È necessario che i governi comincino quanto prima a ricostituire i rapporti incrinati dal dibattito sull'Iraq, dal momento che in assenza di un'armonia internazionale lo sviluppo – che dipende dal multilateralismo – verrebbe a soffrirne.
È questo il pensiero del Segretario Generale della ICC Maria Livanos Cattaui che, in un intervento sulla International Herald Tribune. esprime le sue preoccupazioni in ordine al deterioramento dei rapporti tra Europa e Stati Uniti, causati dalle forti divergenze di opinioni sulla soluzione della crisi irachena.
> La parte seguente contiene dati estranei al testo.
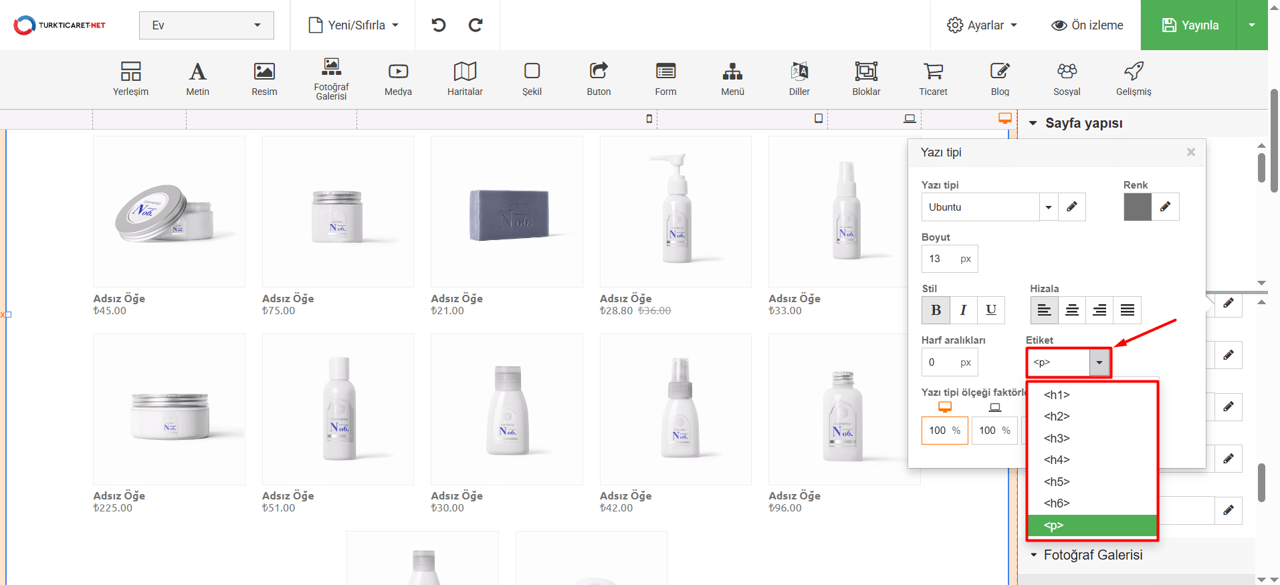Click the gray Renk color swatch
Screen dimensions: 1280x585
click(x=1137, y=207)
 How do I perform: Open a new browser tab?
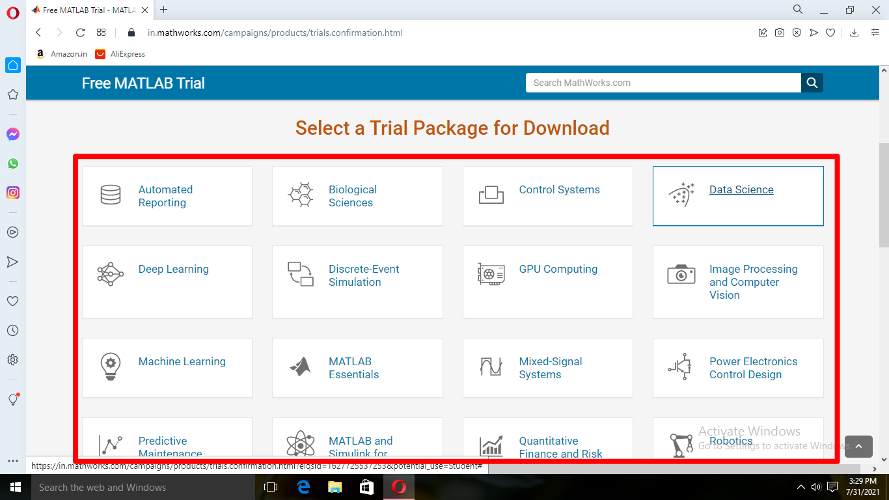[163, 10]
Le animosità che sono emerse nei rapporti transatlantici hanno causato un profondo disagio tra la comunità imprenditoriale occidentale. Il mondo delle imprese è concorde nel sollecitare i governi a rafforzare i rapporti reciproci e la cornice di regole che rendono possibili gli investimenti e il commercio. Le imprese hanno fiducia in tali regole e nelle istituzioni che ad esse sovrintendono: il multilateralismo è una risorsa preziosa che non deve essere sprecata. Cattaui si dice convinta che il boicottaggio (non ufficiale) dei prodotti francesi negli Stati Uniti è destinato a svanire rapidamente come tutte le reazioni dettate dal momento contingente. Per le imprese è assai più importante ristabilire la fiducia e i rapporti amichevoli tra governi, fiducia che si riflette nelle relazioni produttive ed economiche. Le buone relazioni tra Stati Uniti e Europa – principali aree economiche a livello mondiale – dovrebbero costituire la preoccupazione principale, vista la crescente dipendenza reciproca tra USA e UE. Cattaui si dice certa che
una volta raggiunta l'armonia di intenti tra le due potenze, vi siano buone possibilità di coinvolgere altre nazioni, come dimostra – per fare un esempio – l'esito positivo degli sforzi congiunti in favore del proseguimento dei negoziati di Doha tra il rappresentante del governo USA, Robert Zoellick, e il Commissario europeo, Pascal Lamy, nel novembre 2001. Il Segretario Generale della ICC sottolinea inoltre l'importanza del dopo-Doha e della necessità di risolvere il nodo delle riforme dell'agricoltura. Senza un accordo su questo tema sarà impossibile giungere ad un'intesa su altre questioni commerciali, come i servizi, che da soli costituiscono il 70% dell'attività economica mondiale. La WTO, conclude Cattaui, è un esempio di ‘multilateralismo all'opera' e i governi membri ne accettano l'autorità come fonte e istanza di tutela delle regole del commercio internazionale. Da qui, l'importanza di rilanciare e portare al successo a Cancún il round di negoziati come stabilito a Doha, a dimostrazione del fatto che lo spirito della cooperazione multilaterale che caratterizza l'Organizzazione Mondiale del Commercio è ancora vivo e in buona salute.